③ 政府は情報化教育及び情報利用施設管理のために兵役法

第2条の規定による公益勤務要員など必要な人材を支援

できる。

④ 第1項の規定による情報化教育の対象及び種類は大統領

令で定める。

第12条(財源の調達)

① 国家または地方自治体は情報格差解消などのためで必要

な財源を確保するように努力すべきである。

② 国家または地方自治体はこの法が定める事業を実施する

ために国家予算 紙方者分団体予算または基金管理基本

法の基金として情報格差解消のために実施する事業派関

連した基金でこれを支援できる。

第13条(業務の委託)

① 国家または地方自治体は第9条から第11条の規定による

事業を大統領令が定める事業と関連した機関または事業

者に委託できる。

② 国家または地方自治体は第9条から第11条の規定による

事業が效率的に施行することができるように定められた

事業を支援する機関を指定できる。
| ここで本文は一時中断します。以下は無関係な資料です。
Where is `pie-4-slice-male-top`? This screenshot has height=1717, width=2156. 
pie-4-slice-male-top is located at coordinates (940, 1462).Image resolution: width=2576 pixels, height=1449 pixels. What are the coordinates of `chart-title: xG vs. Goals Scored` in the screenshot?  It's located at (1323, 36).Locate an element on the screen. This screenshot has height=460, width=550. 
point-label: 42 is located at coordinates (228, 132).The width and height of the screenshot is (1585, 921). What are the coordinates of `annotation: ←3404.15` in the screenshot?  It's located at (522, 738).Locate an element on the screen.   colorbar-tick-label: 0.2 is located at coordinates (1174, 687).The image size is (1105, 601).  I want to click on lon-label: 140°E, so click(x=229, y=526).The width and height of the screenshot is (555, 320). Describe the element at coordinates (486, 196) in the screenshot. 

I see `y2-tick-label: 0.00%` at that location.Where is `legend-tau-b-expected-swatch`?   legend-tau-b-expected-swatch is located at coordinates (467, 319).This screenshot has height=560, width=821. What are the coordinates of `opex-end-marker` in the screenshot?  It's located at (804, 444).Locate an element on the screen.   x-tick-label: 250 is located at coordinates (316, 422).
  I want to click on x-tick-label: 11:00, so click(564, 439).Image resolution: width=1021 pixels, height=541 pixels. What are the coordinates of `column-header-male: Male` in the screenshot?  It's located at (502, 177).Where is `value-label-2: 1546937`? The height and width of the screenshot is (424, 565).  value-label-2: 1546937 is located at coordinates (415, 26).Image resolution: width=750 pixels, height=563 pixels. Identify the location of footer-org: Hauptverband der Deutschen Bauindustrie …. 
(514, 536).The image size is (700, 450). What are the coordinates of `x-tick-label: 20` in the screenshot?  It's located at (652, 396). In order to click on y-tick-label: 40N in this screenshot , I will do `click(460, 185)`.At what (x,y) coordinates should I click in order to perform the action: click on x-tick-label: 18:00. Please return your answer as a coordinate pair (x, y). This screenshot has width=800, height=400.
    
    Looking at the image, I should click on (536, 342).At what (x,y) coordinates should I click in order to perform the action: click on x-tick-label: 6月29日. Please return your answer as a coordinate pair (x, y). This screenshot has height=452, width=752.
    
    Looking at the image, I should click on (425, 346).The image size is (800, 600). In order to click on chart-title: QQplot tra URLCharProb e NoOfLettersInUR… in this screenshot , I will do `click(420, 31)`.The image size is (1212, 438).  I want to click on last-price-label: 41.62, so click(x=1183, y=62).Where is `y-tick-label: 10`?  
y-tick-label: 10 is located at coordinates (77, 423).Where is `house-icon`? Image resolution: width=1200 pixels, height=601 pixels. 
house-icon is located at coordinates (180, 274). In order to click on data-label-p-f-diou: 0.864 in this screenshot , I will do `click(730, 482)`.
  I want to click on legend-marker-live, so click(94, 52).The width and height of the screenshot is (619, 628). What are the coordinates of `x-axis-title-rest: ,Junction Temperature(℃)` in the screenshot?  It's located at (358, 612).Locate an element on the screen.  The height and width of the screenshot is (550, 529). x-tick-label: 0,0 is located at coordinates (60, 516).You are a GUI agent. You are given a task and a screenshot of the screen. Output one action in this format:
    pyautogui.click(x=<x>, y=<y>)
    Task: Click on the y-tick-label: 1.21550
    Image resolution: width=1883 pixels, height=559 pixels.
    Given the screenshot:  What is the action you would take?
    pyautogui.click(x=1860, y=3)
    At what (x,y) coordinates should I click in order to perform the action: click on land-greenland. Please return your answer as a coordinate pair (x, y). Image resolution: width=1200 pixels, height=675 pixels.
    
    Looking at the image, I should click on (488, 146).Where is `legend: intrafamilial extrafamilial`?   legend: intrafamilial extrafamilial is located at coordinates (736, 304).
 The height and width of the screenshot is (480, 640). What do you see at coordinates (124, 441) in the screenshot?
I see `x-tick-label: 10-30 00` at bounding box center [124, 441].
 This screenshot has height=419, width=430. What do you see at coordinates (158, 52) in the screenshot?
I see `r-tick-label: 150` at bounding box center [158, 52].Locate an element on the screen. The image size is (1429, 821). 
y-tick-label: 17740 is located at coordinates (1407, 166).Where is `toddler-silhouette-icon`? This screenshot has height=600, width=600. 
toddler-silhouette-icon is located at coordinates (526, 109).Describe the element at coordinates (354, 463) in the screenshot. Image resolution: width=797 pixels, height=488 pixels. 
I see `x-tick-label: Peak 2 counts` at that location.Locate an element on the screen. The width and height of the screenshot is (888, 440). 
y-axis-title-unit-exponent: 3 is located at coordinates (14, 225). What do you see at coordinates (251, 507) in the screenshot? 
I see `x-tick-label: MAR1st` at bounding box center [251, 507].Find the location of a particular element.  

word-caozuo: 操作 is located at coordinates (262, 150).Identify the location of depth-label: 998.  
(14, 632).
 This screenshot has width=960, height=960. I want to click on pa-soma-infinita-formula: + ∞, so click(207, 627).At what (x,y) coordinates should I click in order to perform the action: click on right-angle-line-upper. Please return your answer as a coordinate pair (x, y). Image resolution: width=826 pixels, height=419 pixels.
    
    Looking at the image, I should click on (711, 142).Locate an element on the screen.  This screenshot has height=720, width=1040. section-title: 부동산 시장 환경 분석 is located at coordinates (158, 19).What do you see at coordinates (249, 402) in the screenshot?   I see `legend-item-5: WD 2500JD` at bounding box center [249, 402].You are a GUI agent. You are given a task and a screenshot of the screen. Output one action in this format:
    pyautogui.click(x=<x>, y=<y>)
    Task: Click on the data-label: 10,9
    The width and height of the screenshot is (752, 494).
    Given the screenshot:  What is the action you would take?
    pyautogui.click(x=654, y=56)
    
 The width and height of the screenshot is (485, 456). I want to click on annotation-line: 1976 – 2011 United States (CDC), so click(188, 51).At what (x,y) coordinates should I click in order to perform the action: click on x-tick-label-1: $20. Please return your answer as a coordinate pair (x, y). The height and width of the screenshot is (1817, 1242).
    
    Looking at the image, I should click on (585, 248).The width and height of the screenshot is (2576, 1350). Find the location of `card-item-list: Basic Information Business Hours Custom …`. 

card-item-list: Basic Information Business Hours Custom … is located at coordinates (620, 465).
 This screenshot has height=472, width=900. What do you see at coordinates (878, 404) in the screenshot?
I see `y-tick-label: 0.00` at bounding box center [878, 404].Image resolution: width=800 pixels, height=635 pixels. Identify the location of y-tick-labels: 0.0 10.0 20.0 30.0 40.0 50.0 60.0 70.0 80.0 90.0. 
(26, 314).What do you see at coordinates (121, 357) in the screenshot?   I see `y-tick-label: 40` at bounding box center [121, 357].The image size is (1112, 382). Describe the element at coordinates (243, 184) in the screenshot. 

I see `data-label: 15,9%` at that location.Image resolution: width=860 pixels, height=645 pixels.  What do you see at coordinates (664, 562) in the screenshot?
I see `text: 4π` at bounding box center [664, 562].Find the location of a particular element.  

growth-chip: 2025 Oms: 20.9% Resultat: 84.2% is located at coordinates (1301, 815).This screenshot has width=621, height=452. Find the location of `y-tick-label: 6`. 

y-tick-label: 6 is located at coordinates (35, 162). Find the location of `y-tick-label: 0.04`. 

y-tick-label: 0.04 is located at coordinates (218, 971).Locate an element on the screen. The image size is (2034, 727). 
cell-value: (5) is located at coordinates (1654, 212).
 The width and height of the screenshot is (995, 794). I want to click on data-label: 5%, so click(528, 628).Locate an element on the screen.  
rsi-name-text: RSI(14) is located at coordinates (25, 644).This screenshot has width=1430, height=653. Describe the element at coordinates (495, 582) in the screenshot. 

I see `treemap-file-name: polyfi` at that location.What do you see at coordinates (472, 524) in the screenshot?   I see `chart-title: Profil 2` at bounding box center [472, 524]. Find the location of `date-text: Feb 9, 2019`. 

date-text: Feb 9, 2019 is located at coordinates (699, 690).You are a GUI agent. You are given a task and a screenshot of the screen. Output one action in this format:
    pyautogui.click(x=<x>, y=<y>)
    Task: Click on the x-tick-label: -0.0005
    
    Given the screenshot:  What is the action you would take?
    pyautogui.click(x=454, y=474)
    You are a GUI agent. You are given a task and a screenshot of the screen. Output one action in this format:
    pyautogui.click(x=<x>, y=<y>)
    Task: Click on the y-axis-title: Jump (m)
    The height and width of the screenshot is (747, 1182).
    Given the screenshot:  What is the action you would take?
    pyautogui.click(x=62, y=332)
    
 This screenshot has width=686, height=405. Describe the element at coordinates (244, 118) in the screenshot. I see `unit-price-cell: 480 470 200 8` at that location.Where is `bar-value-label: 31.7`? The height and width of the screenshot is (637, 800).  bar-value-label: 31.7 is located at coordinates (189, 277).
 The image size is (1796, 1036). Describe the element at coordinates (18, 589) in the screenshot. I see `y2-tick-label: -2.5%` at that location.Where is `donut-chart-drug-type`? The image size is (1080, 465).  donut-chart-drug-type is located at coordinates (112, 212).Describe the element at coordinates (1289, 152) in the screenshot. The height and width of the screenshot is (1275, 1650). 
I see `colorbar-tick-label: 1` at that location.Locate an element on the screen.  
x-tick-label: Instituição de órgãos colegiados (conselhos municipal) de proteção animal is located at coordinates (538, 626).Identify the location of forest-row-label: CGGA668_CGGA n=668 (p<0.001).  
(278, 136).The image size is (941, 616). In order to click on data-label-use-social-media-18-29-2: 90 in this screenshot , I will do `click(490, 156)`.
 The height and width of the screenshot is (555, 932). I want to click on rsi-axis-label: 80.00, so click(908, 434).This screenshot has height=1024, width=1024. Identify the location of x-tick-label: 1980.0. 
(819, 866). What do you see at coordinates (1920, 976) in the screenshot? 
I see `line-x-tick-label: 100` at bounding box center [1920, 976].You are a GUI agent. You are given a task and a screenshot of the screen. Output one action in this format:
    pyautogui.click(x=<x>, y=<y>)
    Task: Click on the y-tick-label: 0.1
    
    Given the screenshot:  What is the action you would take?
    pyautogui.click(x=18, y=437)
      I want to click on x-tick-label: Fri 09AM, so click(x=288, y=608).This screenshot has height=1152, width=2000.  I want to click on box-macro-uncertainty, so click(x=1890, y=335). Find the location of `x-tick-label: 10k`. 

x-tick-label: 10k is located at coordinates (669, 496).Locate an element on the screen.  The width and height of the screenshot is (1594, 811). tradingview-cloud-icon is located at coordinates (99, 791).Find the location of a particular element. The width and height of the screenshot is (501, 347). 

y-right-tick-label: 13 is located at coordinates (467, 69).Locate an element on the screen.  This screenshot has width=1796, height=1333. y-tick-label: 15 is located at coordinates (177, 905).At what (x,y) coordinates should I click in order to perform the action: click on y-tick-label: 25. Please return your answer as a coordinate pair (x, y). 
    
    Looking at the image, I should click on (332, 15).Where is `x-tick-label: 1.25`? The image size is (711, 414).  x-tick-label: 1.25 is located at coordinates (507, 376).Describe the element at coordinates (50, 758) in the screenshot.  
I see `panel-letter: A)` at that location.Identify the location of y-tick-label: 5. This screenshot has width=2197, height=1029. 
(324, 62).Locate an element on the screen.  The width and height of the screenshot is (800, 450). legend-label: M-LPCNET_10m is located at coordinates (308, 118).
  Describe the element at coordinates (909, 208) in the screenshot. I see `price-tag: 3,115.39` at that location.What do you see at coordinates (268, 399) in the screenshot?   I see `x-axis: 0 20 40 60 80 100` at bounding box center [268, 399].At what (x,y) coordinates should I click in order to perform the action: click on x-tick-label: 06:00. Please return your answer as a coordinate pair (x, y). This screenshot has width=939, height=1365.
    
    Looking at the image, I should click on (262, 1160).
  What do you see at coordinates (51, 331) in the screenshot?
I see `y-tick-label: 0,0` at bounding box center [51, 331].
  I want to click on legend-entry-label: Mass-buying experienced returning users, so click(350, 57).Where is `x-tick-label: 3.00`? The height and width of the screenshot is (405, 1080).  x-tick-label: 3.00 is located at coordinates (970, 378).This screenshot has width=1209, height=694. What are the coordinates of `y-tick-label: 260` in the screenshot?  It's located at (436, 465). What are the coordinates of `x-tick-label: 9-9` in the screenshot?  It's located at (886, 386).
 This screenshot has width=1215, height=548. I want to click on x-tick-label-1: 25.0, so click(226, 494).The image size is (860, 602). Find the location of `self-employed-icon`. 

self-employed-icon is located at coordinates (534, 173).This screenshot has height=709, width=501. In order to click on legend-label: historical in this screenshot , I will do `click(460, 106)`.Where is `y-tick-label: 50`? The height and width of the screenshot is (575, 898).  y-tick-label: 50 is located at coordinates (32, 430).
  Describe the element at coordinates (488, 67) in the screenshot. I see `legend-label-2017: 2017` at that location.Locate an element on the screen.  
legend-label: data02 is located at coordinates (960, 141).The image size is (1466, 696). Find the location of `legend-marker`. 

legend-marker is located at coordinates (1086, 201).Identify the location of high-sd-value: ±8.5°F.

この場合、国家また

は地方自治体は予算の範囲内で必要な経費を補助できる。

第14条(租税特例の適用)

国家または地方自治体はこの法律により情報格差の解消

のため、情報通信機器または情報通信サービスを無償で提供

したり情報化教育を無償で実施する者に対し、租税特例制限

法または地方税法が定めるところより租税を減免できる。

第15条(関係機関の協力)

① 情報通信部長官は国家機関、地方自治体、政府外郭研究

機関その他関係機関または団体に対し情報格差の解消の

ために必要な協力を要請できる。

② 第1項の規定によって情報通信部長官の協調要請を受け

た国家機関、地方自治体、政府外郭研究機関その他関係

機関または団体は情報格差の解消が效率的に推進にされ

るように相互協調すべきである。

附 則

①(施行日)この法律は公布後3か月が経過した日から施

行する.

②(情報通信網利用促進及び情報保護等に関する法律第2

条第1項第2号に関した経過措置)第2条第1項第2号

中央情報部普通信網利用促進及び情報保護等に関する法

律第2条第1項第2号は法律第6360号情報通信網利用促

進等に関する法律の改正法律が施行される前日まで情報

通信網利用促進等に関する法律第2条第2号による。